Stored items

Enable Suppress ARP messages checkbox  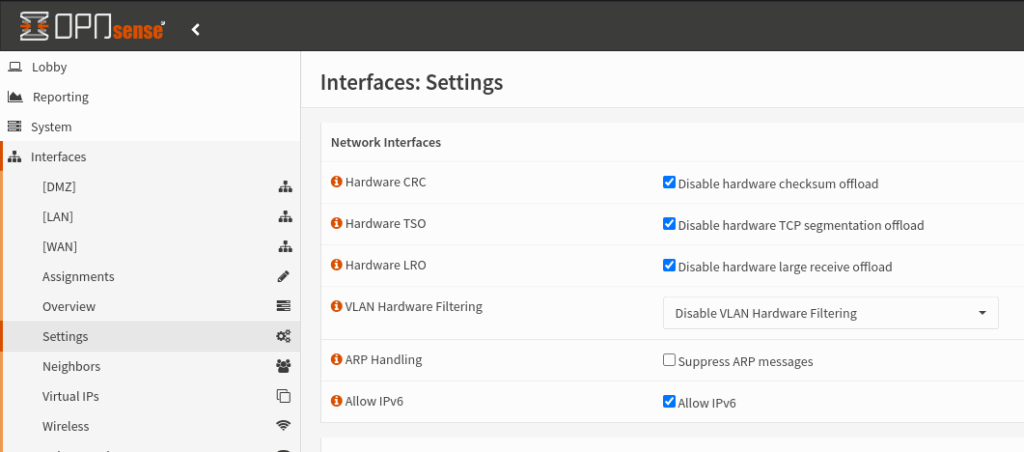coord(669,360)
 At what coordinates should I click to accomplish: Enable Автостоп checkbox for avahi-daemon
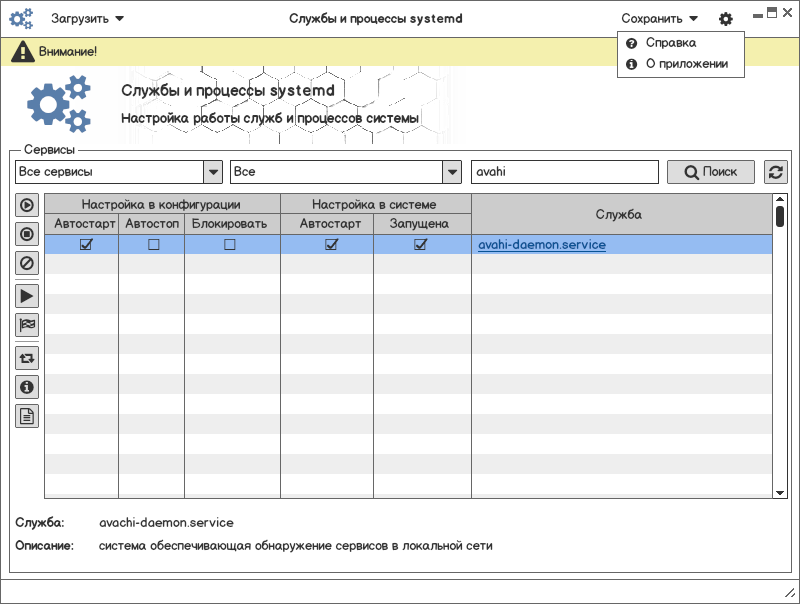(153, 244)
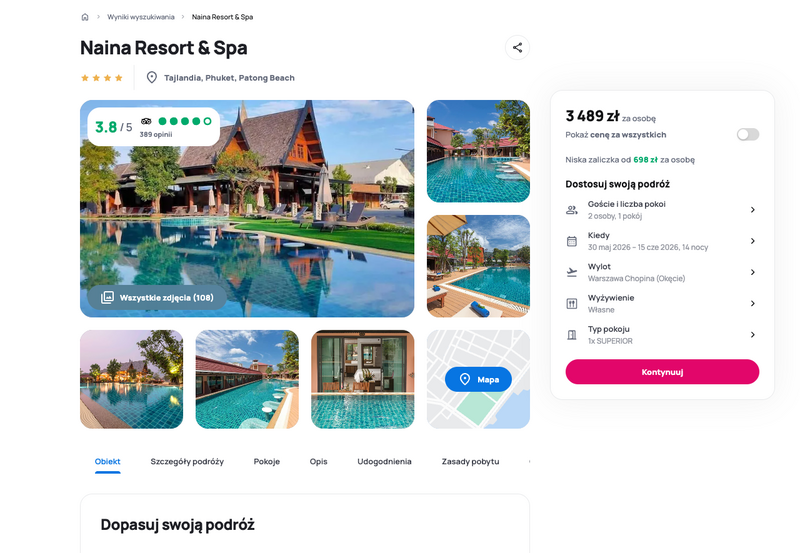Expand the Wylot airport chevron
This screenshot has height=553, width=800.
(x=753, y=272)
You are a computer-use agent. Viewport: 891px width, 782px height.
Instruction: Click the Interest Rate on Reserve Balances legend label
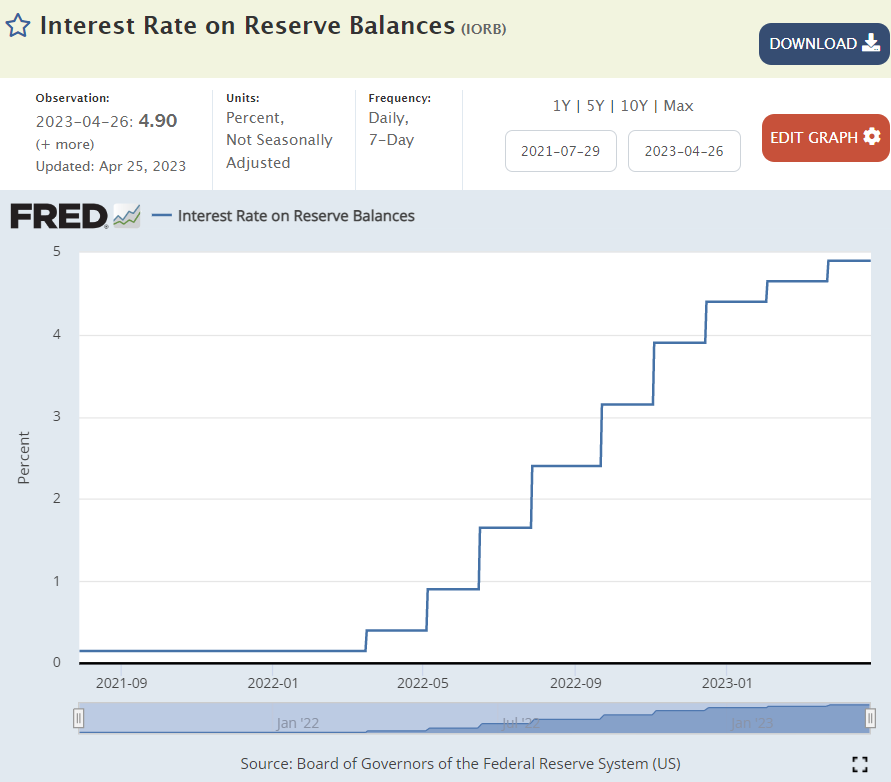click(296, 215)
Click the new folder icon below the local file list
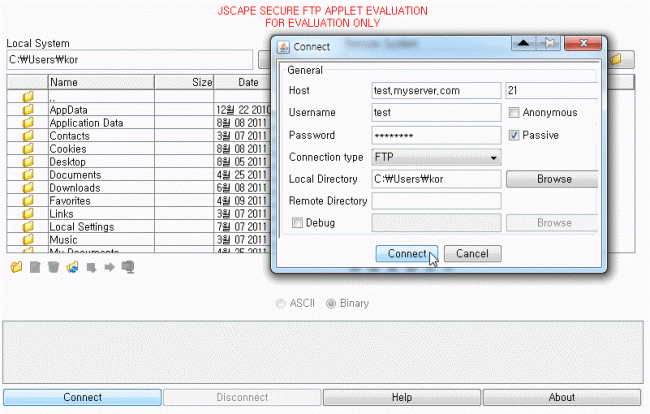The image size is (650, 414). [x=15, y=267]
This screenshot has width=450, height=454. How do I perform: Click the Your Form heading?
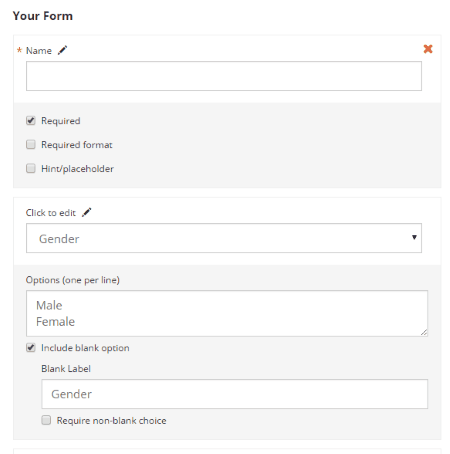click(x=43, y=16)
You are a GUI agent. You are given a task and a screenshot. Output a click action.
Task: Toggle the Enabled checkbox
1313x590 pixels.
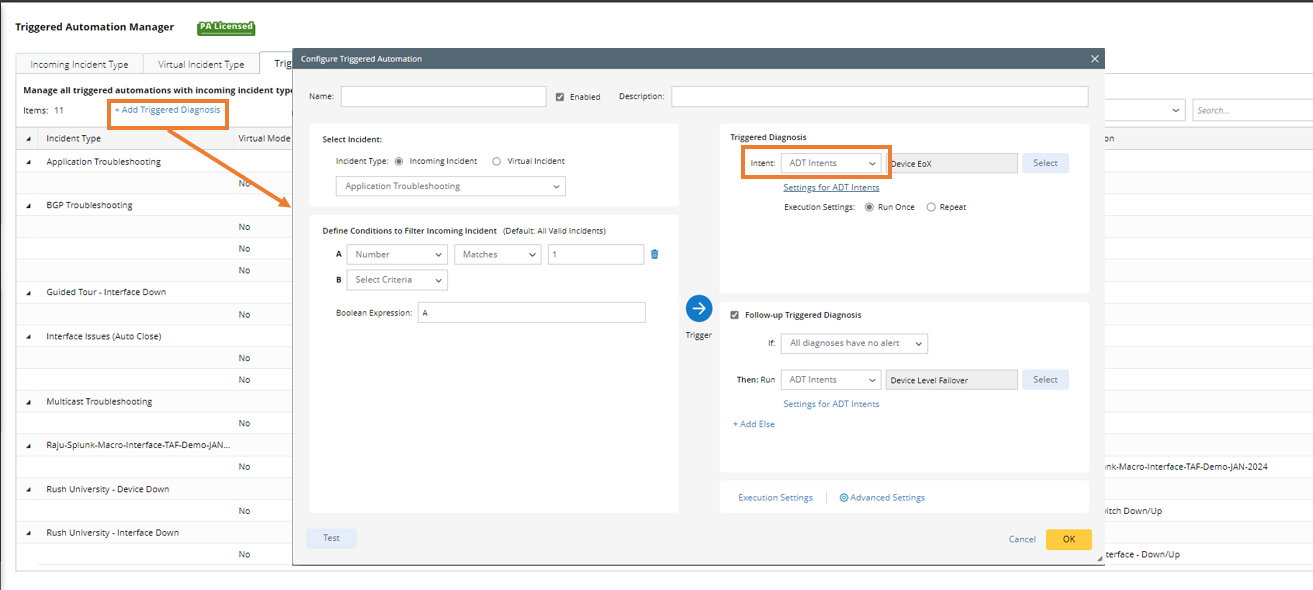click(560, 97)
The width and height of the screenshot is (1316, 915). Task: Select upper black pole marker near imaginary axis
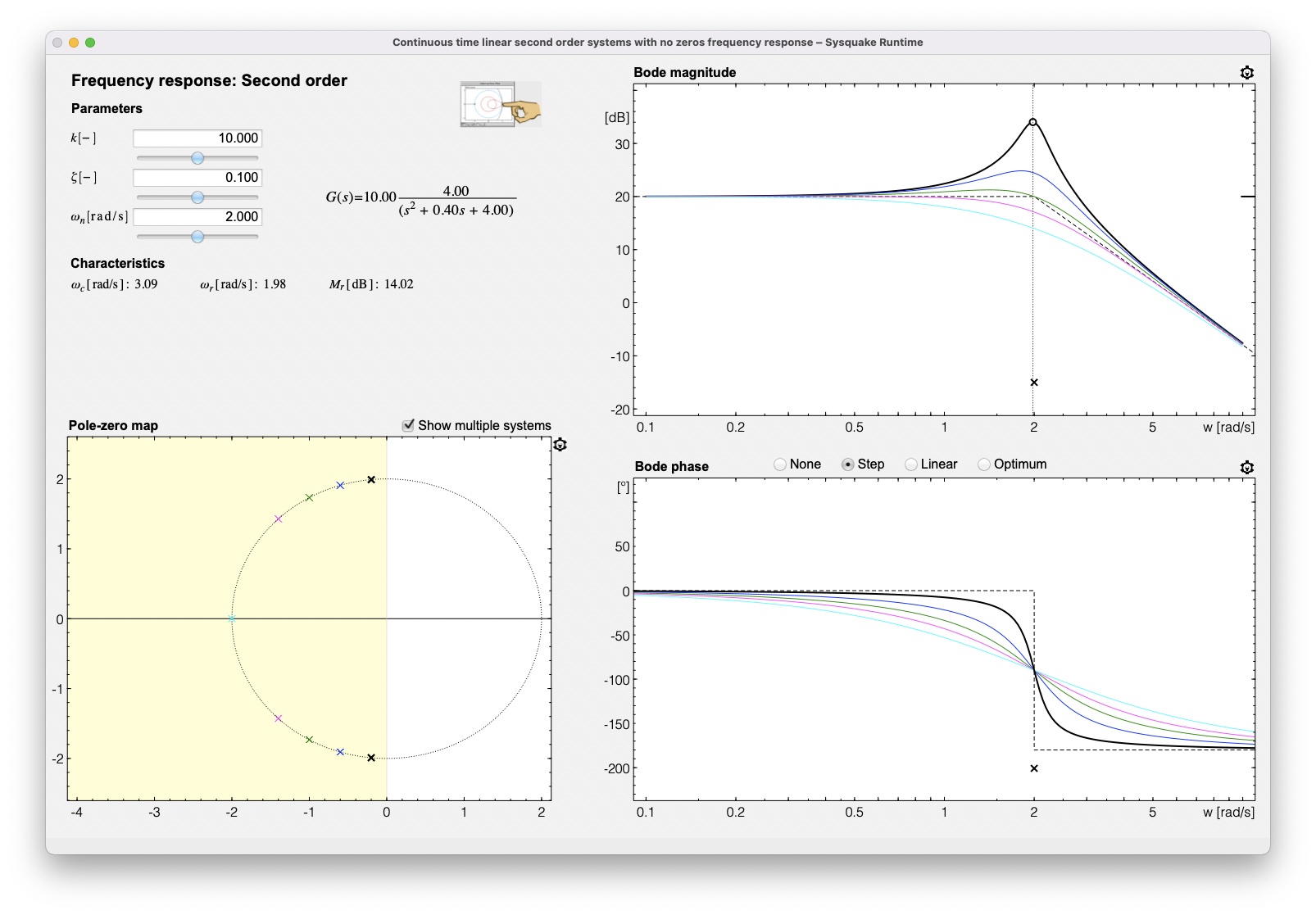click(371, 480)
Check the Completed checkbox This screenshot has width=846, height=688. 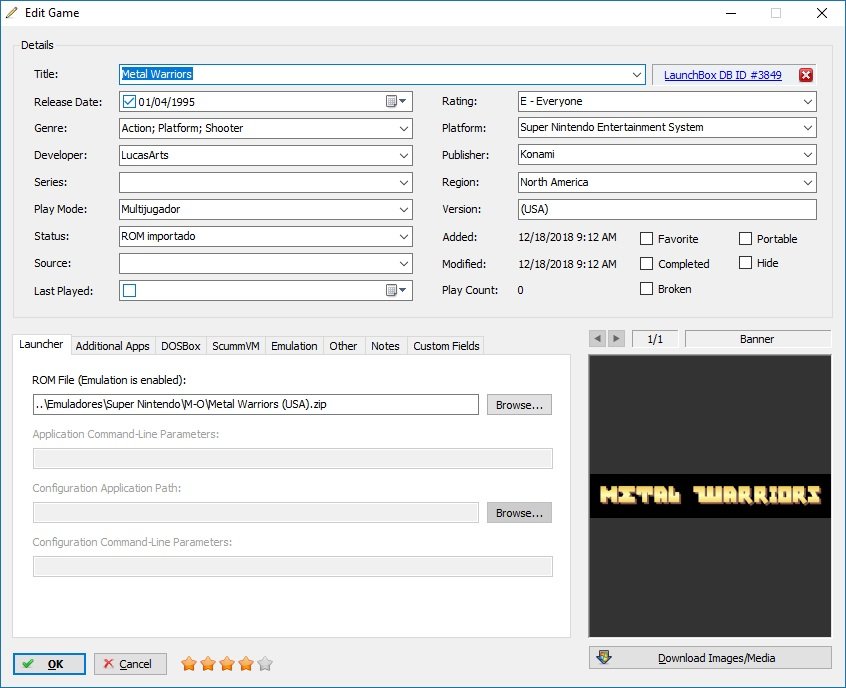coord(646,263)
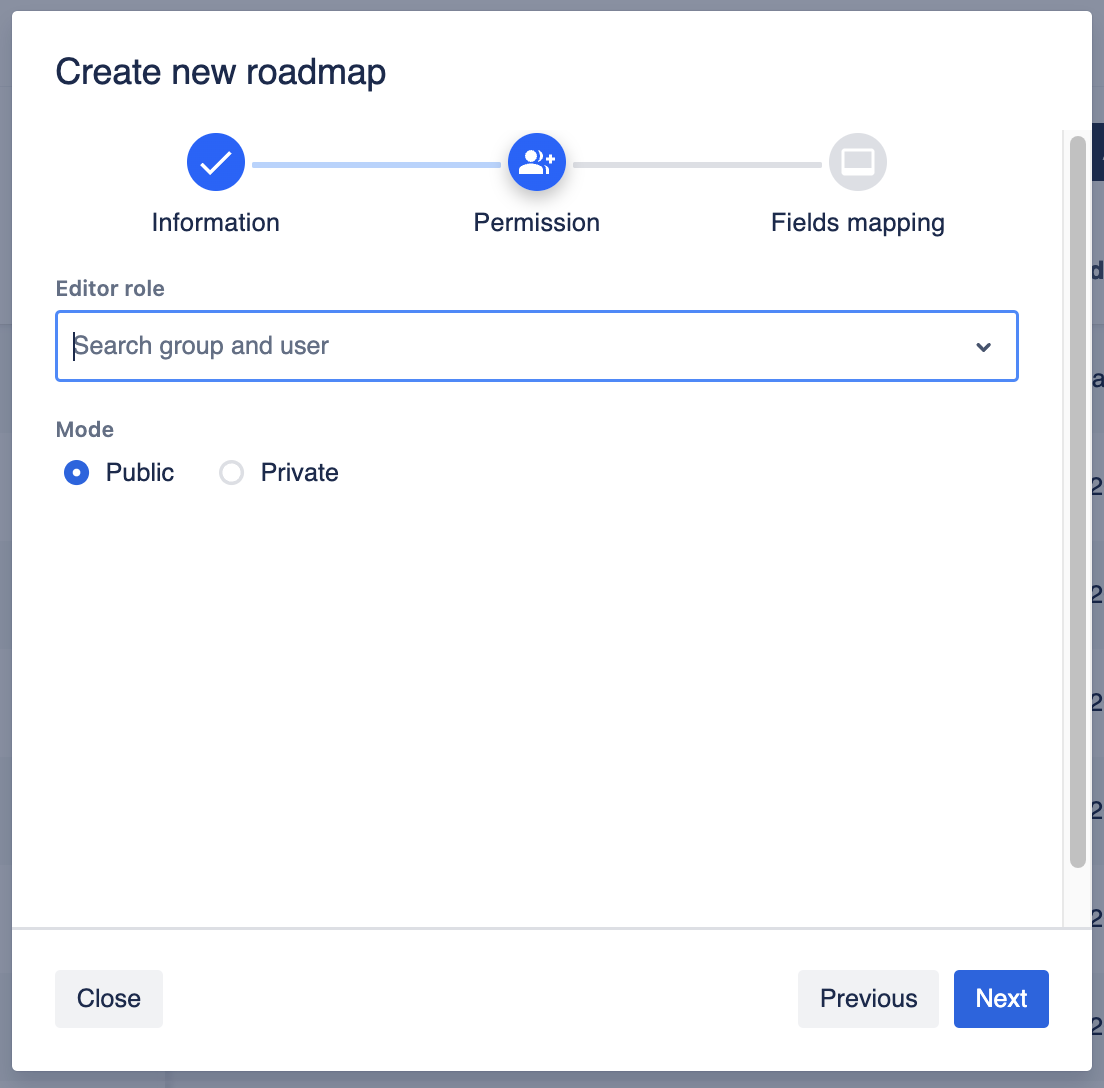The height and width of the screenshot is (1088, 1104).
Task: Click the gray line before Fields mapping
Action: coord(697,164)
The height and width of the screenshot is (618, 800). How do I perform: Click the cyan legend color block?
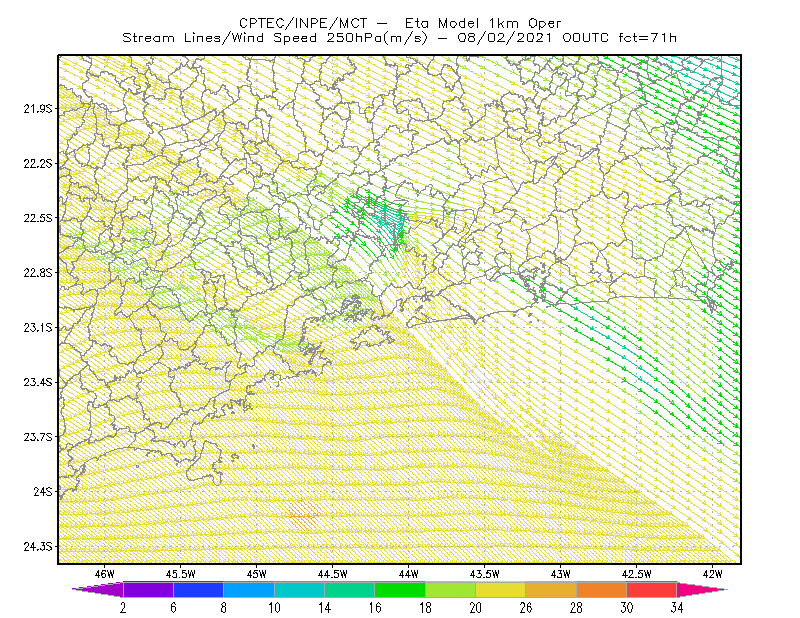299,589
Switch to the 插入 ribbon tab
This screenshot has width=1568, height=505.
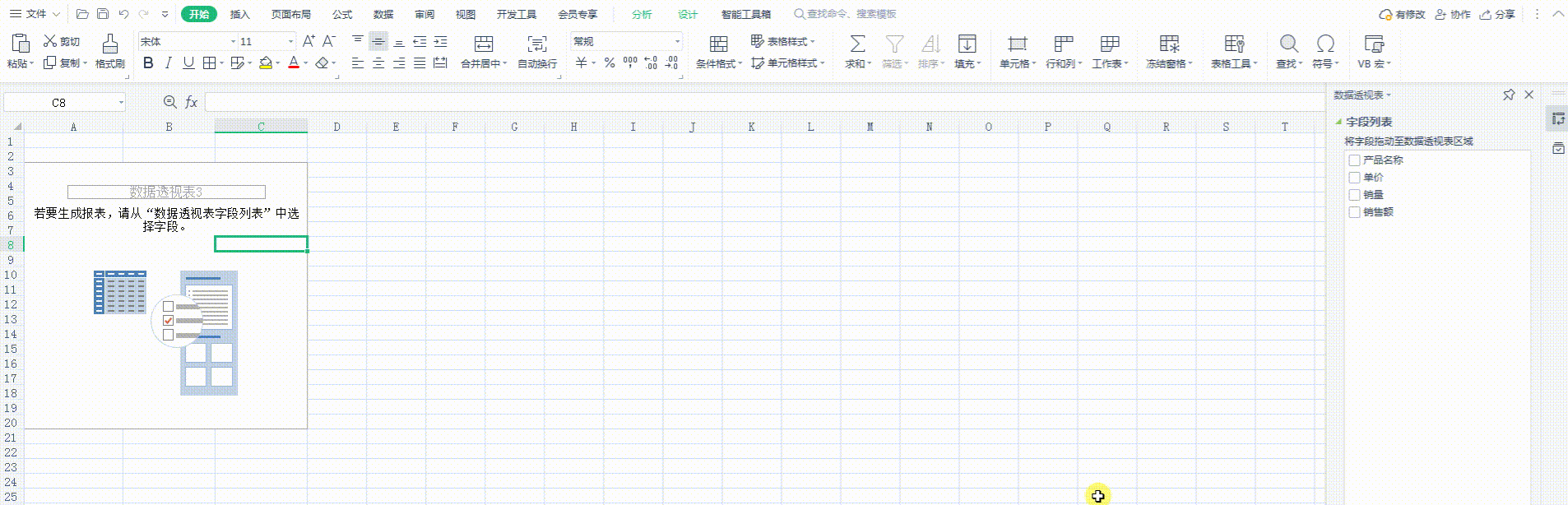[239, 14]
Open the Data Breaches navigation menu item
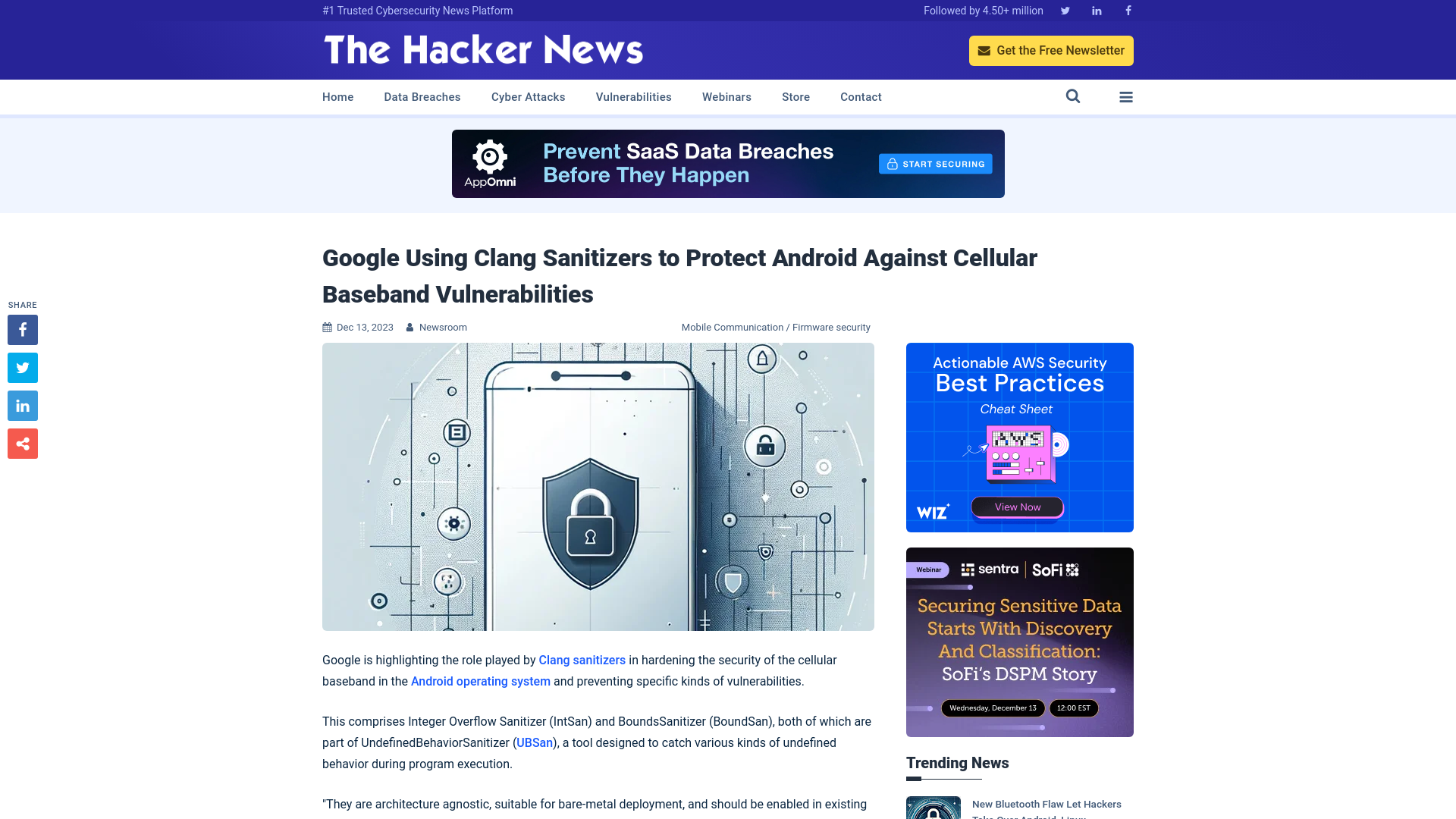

## To do
What lines above contain "agent"? Copy them out.

## Written response
You are a computer-use agent. Viewport: 891px width, 782px height.
You are a GUI agent. You are given a task and a screenshot. Output a click action.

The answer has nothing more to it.